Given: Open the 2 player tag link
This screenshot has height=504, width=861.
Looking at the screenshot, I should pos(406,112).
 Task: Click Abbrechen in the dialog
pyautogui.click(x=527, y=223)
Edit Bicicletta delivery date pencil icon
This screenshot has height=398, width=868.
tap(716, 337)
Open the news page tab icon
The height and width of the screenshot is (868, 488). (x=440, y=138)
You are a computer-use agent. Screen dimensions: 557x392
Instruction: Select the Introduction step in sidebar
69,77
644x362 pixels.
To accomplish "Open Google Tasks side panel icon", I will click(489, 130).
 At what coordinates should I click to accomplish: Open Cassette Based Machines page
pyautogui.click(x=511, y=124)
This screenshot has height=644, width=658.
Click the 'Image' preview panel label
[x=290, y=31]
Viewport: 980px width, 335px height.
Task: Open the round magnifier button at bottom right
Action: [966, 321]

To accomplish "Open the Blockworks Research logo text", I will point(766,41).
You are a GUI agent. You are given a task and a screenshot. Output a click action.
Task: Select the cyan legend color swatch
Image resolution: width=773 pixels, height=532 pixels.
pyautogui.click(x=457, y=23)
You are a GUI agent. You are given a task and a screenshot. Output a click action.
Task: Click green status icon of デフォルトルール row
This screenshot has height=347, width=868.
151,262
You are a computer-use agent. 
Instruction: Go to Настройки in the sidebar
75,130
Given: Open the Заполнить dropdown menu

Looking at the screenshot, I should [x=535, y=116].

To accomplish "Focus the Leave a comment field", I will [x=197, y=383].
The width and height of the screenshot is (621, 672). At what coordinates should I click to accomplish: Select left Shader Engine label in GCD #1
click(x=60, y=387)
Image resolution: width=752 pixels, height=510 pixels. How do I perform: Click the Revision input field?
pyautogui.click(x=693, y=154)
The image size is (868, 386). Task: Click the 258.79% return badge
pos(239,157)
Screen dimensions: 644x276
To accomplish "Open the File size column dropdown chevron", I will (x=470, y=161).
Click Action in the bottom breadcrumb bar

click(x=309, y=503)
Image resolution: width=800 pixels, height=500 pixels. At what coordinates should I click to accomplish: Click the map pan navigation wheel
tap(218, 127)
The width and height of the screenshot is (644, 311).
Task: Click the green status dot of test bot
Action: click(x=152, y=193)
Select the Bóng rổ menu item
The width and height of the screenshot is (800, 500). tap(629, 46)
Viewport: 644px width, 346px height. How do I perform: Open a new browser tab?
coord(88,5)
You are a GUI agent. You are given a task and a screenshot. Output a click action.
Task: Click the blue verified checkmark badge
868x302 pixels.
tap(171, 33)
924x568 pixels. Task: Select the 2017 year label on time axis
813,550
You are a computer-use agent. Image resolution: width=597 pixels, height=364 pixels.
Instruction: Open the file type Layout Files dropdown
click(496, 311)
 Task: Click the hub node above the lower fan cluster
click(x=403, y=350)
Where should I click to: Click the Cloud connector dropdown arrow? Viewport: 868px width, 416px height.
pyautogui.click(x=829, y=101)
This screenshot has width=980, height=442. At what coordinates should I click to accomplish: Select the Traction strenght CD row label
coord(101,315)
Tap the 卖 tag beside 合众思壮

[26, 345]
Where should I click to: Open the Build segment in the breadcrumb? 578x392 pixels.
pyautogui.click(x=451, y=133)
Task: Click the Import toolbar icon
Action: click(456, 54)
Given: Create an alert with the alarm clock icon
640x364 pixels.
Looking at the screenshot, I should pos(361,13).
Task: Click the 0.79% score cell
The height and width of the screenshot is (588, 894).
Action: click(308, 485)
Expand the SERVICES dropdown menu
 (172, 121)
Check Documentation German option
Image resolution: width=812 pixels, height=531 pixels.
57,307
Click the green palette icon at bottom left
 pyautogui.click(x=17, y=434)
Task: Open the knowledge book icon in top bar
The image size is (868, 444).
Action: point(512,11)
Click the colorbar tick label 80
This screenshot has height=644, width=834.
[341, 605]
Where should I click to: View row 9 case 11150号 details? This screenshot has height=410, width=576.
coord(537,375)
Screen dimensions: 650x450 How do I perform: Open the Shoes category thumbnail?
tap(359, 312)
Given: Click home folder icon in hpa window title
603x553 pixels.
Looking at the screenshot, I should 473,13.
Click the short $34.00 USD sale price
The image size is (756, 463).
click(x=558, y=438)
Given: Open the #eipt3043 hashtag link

..............................

TASK> Write out the entries above once more, without altering anything.

SOLUTION FOR THIS TASK>
Given: Open the 2 player tag link
This screenshot has height=504, width=861.
Looking at the screenshot, I should pos(406,112).
 Task: Click Abbrechen in the dialog
pyautogui.click(x=527, y=223)
Edit Bicicletta delivery date pencil icon
This screenshot has height=398, width=868.
tap(716, 337)
Open the news page tab icon
The height and width of the screenshot is (868, 488). (x=440, y=138)
You are a computer-use agent. Screen dimensions: 557x392
Instruction: Select the Introduction step in sidebar
69,77
644x362 pixels.
To accomplish "Open Google Tasks side panel icon", I will click(489, 130).
 At what coordinates should I click to accomplish: Open Cassette Based Machines page
pyautogui.click(x=511, y=124)
This screenshot has height=644, width=658.
Click the 'Image' preview panel label
[x=290, y=31]
Viewport: 980px width, 335px height.
Task: Open the round magnifier button at bottom right
Action: [966, 321]

To accomplish "Open the Blockworks Research logo text", I will point(766,41).
You are a GUI agent. You are given a task and a screenshot. Output a click action.
Task: Select the cyan legend color swatch
Image resolution: width=773 pixels, height=532 pixels.
pyautogui.click(x=457, y=23)
You are a GUI agent. You are given a task and a screenshot. Output a click action.
Task: Click green status icon of デフォルトルール row
This screenshot has height=347, width=868.
151,262
You are a computer-use agent. 
Instruction: Go to Настройки in the sidebar
75,130
Given: Open the Заполнить dropdown menu

Looking at the screenshot, I should [x=535, y=116].

To accomplish "Focus the Leave a comment field", I will [x=197, y=383].
The width and height of the screenshot is (621, 672). At what coordinates should I click to accomplish: Select left Shader Engine label in GCD #1
click(x=60, y=387)
Image resolution: width=752 pixels, height=510 pixels. How do I perform: Click the Revision input field?
pyautogui.click(x=693, y=154)
The image size is (868, 386). Task: Click the 258.79% return badge
pos(239,157)
Screen dimensions: 644x276
To accomplish "Open the File size column dropdown chevron", I will (x=470, y=161).
Click Action in the bottom breadcrumb bar

click(x=309, y=503)
Image resolution: width=800 pixels, height=500 pixels. At what coordinates should I click to accomplish: Click the map pan navigation wheel
tap(218, 127)
The width and height of the screenshot is (644, 311).
Task: Click the green status dot of test bot
Action: click(x=152, y=193)
Select the Bóng rổ menu item
The width and height of the screenshot is (800, 500). tap(629, 46)
Viewport: 644px width, 346px height. How do I perform: Open a new browser tab?
coord(88,5)
You are a GUI agent. You are given a task and a screenshot. Output a click action.
Task: Click the blue verified checkmark badge
868x302 pixels.
tap(171, 33)
924x568 pixels. Task: Select the 2017 year label on time axis
813,550
You are a computer-use agent. Image resolution: width=597 pixels, height=364 pixels.
Instruction: Open the file type Layout Files dropdown
click(496, 311)
 Task: Click the hub node above the lower fan cluster
click(x=403, y=350)
Where should I click to: Click the Cloud connector dropdown arrow? Viewport: 868px width, 416px height.
pyautogui.click(x=829, y=101)
This screenshot has width=980, height=442. At what coordinates should I click to accomplish: Select the Traction strenght CD row label
coord(101,315)
Tap the 卖 tag beside 合众思壮

[26, 345]
Where should I click to: Open the Build segment in the breadcrumb? 578x392 pixels.
pyautogui.click(x=451, y=133)
Task: Click the Import toolbar icon
Action: click(456, 54)
Given: Create an alert with the alarm clock icon
640x364 pixels.
Looking at the screenshot, I should pos(361,13).
Task: Click the 0.79% score cell
The height and width of the screenshot is (588, 894).
Action: click(308, 485)
Expand the SERVICES dropdown menu
 (172, 121)
Check Documentation German option
Image resolution: width=812 pixels, height=531 pixels.
57,307
Click the green palette icon at bottom left
 pyautogui.click(x=17, y=434)
Task: Open the knowledge book icon in top bar
The image size is (868, 444).
Action: point(512,11)
Click the colorbar tick label 80
This screenshot has height=644, width=834.
[341, 605]
Where should I click to: View row 9 case 11150号 details? This screenshot has height=410, width=576.
coord(537,375)
Screen dimensions: 650x450 How do I perform: Open the Shoes category thumbnail?
tap(359, 312)
Given: Click home folder icon in hpa window title
603x553 pixels.
Looking at the screenshot, I should 473,13.
Click the short $34.00 USD sale price
The image size is (756, 463).
click(x=558, y=438)
Given: Open the #eipt3043 hashtag link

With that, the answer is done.